Non, je serai chez moi, au Portugal. Le match est diffusé à la télévision ici, et je le suivrai donc en famille. Derrière le PSG, bien sûr.

Comment voyez-vous cette rencontre ?
Ce sera un très grand match ! L'OM s'est bien renforcé à l'intersaison, avec de grands joueurs. De son côté, Paris a bien débuté sa saison, ça va moins bien en ce moment, mais je vois un PSG très fort cette année, et on va assister à une belle rencontre.

Comment prépare-t-on une telle affiche lorsqu'on est joueur ?
C'est une semaine différente, ce n'est pas la peine de dire qu'on fait comme pour n'importe quel autre match. Il y a plus de monde, la presse, les supporters... Il y a beaucoup d'enthousiasme. C'est une belle semaine à vivre, et tout le monde est vraiment motivé et concentré pour réaliser un gros match.

Paris ne part pas favori...

Quand on se déplace à Marseille, on n'est jamais favori. Mais ces dernières années, le PSG a souvent ramené de bons résultats du Vélodrome, et j'espère que ce sera la même chose cette année. L'important, ce n'est pas d'être favori, mais de gagner ! Et Paris est capable de le faire, même si ce sera difficile face à une belle équipe de Marseille.

« J'aurais préféré voir Heinze à Paris... »

Justement, quel regard portez-vous sur cette équipe phocéenne ?
L'OM a réussi à recruter de grands joueurs cet été, et a amené de grosses qualités de puissance à son équipe. Physiquement, ils sont vraiment costauds. Mais je préfère regarder le PSG, et j'espère une victoire dimanche. La dernière fois que j'ai assisté à une rencontre, c'était face à Lyon (1-1, 6e j.), et Paris avait superbement joué. La qualité de jeu de l'équipe m'avait impressionné.

En plus de ses difficultés actuelles, l'équipe sera fortement diminuée à Marseille. Est-ce mission impossible ?

Non, je pense que c'est possible ! L'effectif est de qualité, et dans un match face à l'OM, les trois résultats sont envisageables, c'est comme un derby. Personnellement, je vois Paris s'imposer. L'effectif n'est pas très étoffé, ce n'est pas facile. Mais les joueurs grippés (NDLR: Giuly, Clément et Sakho) sont obligés de récupérer ! Ça ne tombe pas au meilleur moment, mais cela peut confirmer qu'il y a d'autres joueurs compétitifs.

Votre successeur en pointe, Guillaume Hoarau, est à nouveau blessé. C'est une saison compliquée pour lui...

C'est vrai, la saison n'a vraiment pas bien commencé pour lui. Ce n'est peut-être pas sa saison, mais c'est le foot... C'est dommage, car c'est un excellent joueur, et un élément important pour l'équipe.

Un mot sur votre ancien coéquipier Gabriel Heinze, arrivé à l'OM cet été ?

J'aurais bien aimé le revoir à Paris... Mais c'est un choix professionnel, un choix de carrière. Il avait l'occasion d'avoir un super contrat. Nous avions discuté lors de mon jubilé, en mai dernier, mais pas depuis son transfert. Gabi, c'est un très grand joueur, un grand homme, et je l'admire beaucoup. Même si j'aurais évidemment préféré le voir à Paris plutôt qu'à l'OM.

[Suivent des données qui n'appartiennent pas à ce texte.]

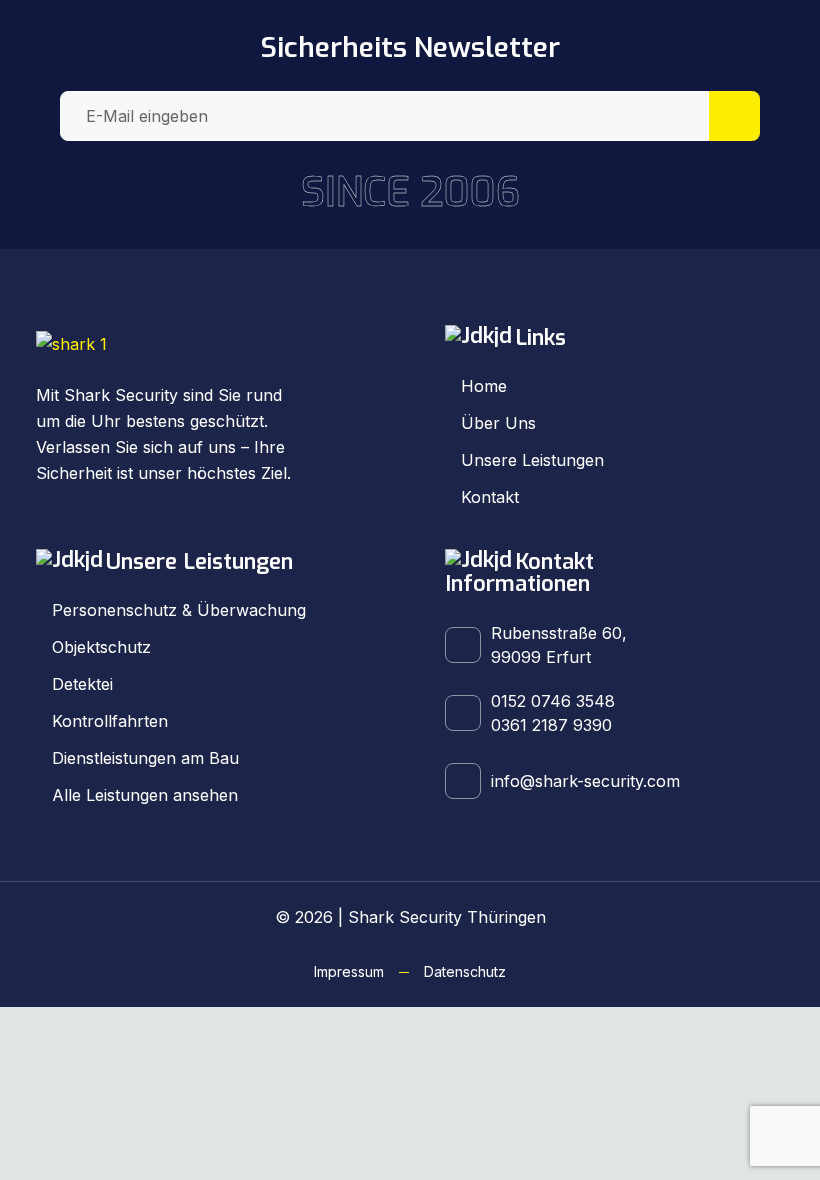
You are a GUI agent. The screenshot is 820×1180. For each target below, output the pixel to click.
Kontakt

«Une semaine comme celle-ci donne envie de revenir dans le foot»

Comment se passe votre collaboration avec le PSG ?
Très bien. Je passe à Paris de temps en temps, j'assiste à quelques matches au Parc des Princes. Et au Portugal, je suis certains matches, certains joueurs... Et si j'observe quelques joueurs intéressants, j'en parle ensuite avec Alain Roche.

Avez-vous envie d'avoir plus de responsabilités au sein du club ?
On verra... Pour le moment, j'ai ce que je voulais. Je souhaitais sortir un peu du monde du football, l'oublier avant de m'y replonger complètement. Mais chaque jour qui passe est un peu plus difficile ! C'est la vie. Mais je suis content de ce que je fais pour le club. Ensuite, on verra si j'ai d'autres envies.

Le PSG aura-t-il bientôt une nouvelle idole portugaise ?
Ce serait bien. Je pense que ce serait important pour le club de posséder dans ses rangs un grand joueur portugais. Il ne faut pas avoir pour avoir, mais il y a une forte communauté portugaise à Paris, donc ce serait bienvenu. J'espère que cela pourra se faire rapidement.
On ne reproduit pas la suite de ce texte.